Welcome to the world of exporting, a task that's growing more difficult in the midst of a spreading global financial crisis.

Martin said many of LeMar's clients have placed projects on hold because they are concerned about access to credit, slumping national economies and the rising value of the U.S. dollar.

"It's clammed up. Everyone's waiting," said Martin, who recently learned that one large project will move forward and is optimistic more will follow.

Experts say businesses can protect themselves in times of turmoil and gain foreign sales that are crucial to keeping their businesses growing.

Julie Masimore, an international banking officer at Bankers Trust in Des Moines, said she expects more companies to look to letters of credit to help reduce uncertainty over payment and delivery of products.
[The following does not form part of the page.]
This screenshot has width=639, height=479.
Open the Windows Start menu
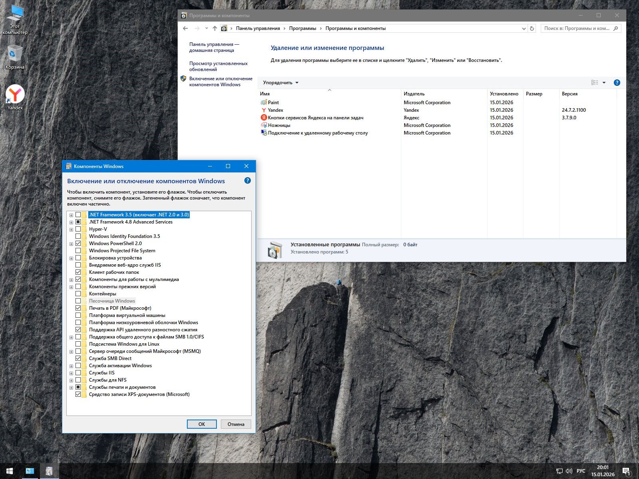pos(10,471)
Now, letters of credit are used in about 37 percent of transactions.

Masimore said the costs likely will increase as more banks become financially unstable worldwide, currency rates remain volatile and country risks become more difficult to assess.

Masimore said she also expects banks to cap how many lines of credit they will back.

"Banks will ask for more documentation," she said. "They'll have to do their due diligence."

John Sabroske, director of global trade finance at John Deere Credit, said the Johnston company requires "one pound of documentation per $1 million" in financing for the farm and construction equipment its sister company Deere & Co. makes.

The documentation is necessary to reduce Deere's financial exposure, Sabroske said.

Deere Credit also uses the Export-Import Bank of the United States, a federal government agency, to reduce its risks as well as other export-import banks in countries where the company has manufacturing facilities. The company also uses private insurance.

"Without successful financing, the sale won't happen," said Sabroske.

Deere, though, is careful to eliminate direct exposure, he said. For example, Deere worked with a Mongolian bank to finance its first sale in that country. The 8430 Deere tractor, built in Waterloo, replaced a 50-year-old Russian tractor that "needed three other 50-year-old Russian tractors to keep it operating."

"There's great potential there," said Sabroske, whose group works in countries like Ukraine, Kazakhstan, Belarus, China, India, Ecuador and Bolivia.

Curt Hanson, a principal at Trade Acceptance Corp. in Minneapolis, said businesses should look to the U.S. Export-Import Bank to help provide financing as capital markets dry up.

The Export-Import Bank can provide loans and help extend credit to companies whose strapped customers seek financing.

"Exporters need these tools to offer financing so you can convert a cash sale," said Hanson.

Sabroske said a strengthening U.S. dollar, price increases for the "normal cost of doing business" and a "lack of credit availability to our customers" are some of the biggest challenges Deere Credit faces.

"And falling commodity prices means they'll have less money to buy equipment," said Sabroske.

With $40 million in business annually, LeMar Industries will see about $10 million from exports this year, a portion that has grown, said Martin.

Altogether, Iowa businesses had $9.1 billion in exports from January through September, 30 percent more than the same time last year.

At LeMar, about 100 workers make steel catwalk, towers, conveyors and rail protectors for the grain and mining industries. The 25-year-old company supplies products to larger manufacturers that sell overseas as well as working directly with companies in Russia, Guatemala, South Africa, Mexico and other countries.

Its domestic clients include Cargill Inc., Martin Marietta, Bunge and Archer Daniels Midland.

"In these economic times, the timing couldn't be better," Martin said. "It's helping us keep a lot of people employed."